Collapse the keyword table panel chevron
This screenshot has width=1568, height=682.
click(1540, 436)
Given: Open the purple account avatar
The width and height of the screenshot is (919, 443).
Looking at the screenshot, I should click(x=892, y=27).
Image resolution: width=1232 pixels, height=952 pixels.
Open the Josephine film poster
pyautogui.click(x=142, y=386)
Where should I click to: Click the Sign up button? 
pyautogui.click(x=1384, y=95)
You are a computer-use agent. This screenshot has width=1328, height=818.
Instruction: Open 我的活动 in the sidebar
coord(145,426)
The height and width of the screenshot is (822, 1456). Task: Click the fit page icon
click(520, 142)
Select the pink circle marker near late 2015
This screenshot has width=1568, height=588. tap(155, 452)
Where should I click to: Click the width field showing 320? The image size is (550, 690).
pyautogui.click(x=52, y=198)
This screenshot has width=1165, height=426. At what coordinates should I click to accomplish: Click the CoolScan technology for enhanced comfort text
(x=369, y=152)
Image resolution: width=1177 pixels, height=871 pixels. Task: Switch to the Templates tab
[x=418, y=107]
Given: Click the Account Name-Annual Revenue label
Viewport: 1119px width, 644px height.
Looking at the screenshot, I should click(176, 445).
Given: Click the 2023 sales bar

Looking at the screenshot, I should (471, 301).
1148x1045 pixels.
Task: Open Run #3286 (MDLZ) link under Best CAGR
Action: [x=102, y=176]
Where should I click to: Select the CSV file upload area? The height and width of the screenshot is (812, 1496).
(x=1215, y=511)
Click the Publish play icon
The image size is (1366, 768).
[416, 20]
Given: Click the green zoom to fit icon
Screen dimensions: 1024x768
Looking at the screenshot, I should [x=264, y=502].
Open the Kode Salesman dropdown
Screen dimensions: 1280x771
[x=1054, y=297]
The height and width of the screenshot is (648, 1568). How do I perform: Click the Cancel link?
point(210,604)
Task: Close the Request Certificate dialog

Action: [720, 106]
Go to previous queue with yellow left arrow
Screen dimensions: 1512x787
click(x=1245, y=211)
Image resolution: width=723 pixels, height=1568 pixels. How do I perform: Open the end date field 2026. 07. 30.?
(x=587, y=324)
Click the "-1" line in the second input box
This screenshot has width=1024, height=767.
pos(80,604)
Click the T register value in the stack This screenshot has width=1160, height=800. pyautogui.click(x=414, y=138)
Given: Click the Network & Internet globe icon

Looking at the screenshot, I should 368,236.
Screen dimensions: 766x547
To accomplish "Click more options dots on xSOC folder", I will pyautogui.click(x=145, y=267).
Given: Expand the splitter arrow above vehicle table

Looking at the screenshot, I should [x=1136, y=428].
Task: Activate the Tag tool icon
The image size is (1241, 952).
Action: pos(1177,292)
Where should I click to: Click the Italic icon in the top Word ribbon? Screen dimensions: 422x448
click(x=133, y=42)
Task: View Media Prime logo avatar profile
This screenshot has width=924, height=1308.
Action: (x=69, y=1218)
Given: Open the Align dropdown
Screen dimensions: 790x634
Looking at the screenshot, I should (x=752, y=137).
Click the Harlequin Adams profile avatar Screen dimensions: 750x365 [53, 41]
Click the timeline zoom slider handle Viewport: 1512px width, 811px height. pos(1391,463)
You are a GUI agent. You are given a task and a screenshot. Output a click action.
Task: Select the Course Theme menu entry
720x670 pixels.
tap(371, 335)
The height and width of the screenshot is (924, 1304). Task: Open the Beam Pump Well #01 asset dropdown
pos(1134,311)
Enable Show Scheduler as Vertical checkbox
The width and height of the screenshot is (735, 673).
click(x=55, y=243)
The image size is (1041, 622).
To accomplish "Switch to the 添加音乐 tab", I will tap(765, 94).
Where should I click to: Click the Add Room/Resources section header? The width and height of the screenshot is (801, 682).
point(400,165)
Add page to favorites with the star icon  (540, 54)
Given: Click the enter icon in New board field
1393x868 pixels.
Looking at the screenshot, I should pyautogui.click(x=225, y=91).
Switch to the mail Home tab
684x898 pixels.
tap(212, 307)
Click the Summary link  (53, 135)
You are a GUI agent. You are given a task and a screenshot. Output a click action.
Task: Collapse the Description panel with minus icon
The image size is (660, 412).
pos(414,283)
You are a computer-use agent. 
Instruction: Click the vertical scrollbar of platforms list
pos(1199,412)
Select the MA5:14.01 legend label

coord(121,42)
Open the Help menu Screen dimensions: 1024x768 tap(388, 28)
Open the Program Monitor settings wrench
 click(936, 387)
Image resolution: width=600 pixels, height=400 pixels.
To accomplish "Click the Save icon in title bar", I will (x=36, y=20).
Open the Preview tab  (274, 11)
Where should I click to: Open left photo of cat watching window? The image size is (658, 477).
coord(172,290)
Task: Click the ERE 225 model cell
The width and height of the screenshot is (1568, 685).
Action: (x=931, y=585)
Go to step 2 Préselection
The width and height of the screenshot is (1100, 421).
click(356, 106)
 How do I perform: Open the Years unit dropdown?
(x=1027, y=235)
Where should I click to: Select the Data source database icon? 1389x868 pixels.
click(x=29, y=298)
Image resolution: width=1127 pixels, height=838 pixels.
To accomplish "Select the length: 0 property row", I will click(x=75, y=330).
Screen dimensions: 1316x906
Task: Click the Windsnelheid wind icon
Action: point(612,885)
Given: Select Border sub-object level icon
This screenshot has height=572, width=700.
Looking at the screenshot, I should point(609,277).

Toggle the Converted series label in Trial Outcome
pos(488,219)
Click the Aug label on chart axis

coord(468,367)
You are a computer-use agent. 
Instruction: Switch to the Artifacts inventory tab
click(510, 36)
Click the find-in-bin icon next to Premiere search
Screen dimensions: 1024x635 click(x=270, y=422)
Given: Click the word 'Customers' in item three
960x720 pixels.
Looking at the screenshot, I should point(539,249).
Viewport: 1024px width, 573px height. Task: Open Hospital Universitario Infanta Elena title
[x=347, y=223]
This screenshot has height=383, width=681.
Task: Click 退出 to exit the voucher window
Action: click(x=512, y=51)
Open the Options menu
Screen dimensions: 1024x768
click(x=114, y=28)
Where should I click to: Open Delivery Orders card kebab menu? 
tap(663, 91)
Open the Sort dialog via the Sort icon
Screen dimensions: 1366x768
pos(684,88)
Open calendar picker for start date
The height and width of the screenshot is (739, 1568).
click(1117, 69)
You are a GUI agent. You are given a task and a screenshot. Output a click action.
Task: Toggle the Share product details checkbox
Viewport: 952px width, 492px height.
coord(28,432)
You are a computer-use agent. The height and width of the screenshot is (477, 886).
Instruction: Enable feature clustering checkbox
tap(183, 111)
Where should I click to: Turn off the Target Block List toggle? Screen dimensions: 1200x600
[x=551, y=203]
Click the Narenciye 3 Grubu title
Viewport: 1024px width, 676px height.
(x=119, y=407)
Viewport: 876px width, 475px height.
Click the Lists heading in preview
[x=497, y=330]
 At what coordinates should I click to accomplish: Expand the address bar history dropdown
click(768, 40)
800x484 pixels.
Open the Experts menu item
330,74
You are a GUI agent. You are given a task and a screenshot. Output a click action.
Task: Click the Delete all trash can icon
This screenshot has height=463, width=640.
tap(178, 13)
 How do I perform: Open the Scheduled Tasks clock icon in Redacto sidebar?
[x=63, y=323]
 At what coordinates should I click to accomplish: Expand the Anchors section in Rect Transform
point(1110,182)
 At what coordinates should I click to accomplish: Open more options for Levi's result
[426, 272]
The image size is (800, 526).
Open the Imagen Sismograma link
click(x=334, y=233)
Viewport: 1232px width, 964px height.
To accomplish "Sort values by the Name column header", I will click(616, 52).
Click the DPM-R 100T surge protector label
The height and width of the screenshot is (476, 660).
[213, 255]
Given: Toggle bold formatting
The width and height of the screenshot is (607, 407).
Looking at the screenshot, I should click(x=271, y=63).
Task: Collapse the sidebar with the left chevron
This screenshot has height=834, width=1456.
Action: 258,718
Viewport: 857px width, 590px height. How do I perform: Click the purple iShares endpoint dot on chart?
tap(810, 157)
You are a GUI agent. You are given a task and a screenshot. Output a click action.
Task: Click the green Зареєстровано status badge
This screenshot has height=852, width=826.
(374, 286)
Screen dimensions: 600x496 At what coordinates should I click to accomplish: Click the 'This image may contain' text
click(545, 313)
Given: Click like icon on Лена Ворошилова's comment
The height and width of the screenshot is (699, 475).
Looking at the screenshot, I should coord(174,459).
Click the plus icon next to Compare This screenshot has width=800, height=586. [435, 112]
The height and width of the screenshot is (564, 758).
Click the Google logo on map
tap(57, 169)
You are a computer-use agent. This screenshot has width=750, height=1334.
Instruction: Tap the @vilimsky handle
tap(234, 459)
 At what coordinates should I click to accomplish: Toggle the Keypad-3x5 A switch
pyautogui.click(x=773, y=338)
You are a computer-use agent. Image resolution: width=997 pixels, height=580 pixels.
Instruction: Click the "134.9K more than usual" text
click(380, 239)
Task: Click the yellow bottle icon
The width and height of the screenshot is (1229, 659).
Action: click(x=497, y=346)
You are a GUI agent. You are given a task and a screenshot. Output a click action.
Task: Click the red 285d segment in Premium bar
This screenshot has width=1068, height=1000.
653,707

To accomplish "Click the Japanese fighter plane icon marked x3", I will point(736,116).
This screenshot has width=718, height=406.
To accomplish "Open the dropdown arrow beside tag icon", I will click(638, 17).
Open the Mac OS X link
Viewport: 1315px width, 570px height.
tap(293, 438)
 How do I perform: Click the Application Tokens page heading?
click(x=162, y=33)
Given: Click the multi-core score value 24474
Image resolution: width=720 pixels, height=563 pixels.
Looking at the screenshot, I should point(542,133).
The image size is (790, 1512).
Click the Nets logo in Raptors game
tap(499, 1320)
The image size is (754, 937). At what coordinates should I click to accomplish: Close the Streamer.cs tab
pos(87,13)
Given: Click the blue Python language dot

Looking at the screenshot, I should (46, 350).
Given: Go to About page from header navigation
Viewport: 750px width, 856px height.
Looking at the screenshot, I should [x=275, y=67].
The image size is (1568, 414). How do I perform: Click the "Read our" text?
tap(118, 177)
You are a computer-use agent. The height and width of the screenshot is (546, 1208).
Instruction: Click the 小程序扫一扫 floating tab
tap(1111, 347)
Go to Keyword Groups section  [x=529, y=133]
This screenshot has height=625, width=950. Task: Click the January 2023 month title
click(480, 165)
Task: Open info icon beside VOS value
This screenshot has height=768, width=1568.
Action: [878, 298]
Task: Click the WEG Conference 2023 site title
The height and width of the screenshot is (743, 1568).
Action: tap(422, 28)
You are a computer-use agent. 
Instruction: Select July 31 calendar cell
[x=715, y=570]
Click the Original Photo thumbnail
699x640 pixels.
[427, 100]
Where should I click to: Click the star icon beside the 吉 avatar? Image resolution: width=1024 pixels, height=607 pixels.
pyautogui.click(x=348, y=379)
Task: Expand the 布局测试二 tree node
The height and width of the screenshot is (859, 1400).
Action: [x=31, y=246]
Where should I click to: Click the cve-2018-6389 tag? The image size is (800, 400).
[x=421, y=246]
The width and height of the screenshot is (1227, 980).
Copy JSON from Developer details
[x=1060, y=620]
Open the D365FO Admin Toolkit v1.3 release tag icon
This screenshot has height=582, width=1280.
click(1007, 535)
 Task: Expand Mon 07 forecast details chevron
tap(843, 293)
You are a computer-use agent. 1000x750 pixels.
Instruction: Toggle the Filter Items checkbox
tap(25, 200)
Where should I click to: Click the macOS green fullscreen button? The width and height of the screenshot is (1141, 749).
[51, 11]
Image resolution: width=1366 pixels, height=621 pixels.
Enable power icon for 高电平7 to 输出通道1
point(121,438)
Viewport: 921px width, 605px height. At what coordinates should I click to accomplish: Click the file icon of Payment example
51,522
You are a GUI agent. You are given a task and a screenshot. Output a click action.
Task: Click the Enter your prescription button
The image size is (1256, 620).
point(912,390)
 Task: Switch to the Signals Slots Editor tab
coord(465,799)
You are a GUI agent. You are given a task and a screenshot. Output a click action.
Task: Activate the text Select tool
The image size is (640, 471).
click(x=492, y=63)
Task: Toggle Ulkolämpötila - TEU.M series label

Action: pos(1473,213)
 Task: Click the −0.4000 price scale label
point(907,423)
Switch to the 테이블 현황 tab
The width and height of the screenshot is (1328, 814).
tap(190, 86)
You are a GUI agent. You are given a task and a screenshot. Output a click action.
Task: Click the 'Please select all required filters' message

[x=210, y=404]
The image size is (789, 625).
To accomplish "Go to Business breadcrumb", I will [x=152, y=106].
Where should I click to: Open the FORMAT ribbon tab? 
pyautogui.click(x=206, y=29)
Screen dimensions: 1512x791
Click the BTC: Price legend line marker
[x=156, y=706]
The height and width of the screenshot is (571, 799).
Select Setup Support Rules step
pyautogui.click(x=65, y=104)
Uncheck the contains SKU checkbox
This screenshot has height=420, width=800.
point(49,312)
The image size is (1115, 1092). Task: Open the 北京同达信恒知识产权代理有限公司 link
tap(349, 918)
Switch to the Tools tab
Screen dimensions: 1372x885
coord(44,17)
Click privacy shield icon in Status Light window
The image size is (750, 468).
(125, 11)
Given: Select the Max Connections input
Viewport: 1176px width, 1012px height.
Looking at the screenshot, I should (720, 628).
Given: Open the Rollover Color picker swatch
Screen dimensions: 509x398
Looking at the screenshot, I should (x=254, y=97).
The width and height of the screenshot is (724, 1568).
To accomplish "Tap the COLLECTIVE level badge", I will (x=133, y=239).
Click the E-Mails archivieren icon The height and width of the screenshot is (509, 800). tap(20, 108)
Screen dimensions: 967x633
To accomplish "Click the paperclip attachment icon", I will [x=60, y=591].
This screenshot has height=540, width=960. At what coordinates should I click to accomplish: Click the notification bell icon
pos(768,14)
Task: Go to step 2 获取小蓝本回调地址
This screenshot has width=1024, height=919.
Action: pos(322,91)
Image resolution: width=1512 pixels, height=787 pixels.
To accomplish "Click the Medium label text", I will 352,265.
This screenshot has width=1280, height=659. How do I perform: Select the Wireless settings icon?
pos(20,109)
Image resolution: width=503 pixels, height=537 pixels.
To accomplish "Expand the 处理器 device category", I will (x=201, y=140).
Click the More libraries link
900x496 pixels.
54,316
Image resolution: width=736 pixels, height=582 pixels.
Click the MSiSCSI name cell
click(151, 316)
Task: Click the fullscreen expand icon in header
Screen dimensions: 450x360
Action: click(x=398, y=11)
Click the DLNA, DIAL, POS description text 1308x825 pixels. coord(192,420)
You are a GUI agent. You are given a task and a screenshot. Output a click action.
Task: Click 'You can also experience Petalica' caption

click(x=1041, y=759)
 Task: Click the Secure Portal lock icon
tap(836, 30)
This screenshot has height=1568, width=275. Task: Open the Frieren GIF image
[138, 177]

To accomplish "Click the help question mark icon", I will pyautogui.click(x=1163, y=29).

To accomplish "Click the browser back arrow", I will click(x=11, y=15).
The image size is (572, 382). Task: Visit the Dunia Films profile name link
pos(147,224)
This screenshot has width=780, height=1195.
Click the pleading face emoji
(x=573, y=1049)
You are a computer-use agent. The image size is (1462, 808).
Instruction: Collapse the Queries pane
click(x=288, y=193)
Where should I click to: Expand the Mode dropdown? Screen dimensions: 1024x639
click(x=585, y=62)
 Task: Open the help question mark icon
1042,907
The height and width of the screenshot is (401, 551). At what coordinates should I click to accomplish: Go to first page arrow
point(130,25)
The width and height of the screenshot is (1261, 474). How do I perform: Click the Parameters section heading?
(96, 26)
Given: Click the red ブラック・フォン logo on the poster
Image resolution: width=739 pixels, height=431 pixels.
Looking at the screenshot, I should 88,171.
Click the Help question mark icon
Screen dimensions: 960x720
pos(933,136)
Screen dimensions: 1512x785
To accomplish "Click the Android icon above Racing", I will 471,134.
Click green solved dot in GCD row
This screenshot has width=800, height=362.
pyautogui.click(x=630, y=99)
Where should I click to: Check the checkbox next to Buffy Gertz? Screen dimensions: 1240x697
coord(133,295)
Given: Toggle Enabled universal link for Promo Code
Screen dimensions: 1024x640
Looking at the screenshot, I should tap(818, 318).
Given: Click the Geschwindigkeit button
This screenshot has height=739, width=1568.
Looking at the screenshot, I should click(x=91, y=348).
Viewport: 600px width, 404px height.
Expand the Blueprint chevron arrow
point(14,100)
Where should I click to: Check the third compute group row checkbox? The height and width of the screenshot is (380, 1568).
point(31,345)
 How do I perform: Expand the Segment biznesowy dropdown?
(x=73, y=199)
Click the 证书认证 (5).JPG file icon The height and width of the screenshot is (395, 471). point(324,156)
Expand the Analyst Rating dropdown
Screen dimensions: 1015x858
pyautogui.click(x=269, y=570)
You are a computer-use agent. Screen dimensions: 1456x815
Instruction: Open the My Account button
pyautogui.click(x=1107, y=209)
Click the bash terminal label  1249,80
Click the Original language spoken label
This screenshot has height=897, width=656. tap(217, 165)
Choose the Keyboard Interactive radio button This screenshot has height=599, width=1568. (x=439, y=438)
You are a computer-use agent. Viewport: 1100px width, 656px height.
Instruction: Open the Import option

-*-*-

[GOAL OF THE EXERCISE]
Given the records above, restate word for word only the lines starting at the one with "Image resolution: width=739" and ending at the one with "Given: Click the Geschwindigkeit button".

[RESULT]
Image resolution: width=739 pixels, height=431 pixels.
Looking at the screenshot, I should 88,171.
Click the Help question mark icon
Screen dimensions: 960x720
pos(933,136)
Screen dimensions: 1512x785
To accomplish "Click the Android icon above Racing", I will 471,134.
Click green solved dot in GCD row
This screenshot has width=800, height=362.
pyautogui.click(x=630, y=99)
Where should I click to: Check the checkbox next to Buffy Gertz? Screen dimensions: 1240x697
coord(133,295)
Given: Toggle Enabled universal link for Promo Code
Screen dimensions: 1024x640
Looking at the screenshot, I should tap(818, 318).
Given: Click the Geschwindigkeit button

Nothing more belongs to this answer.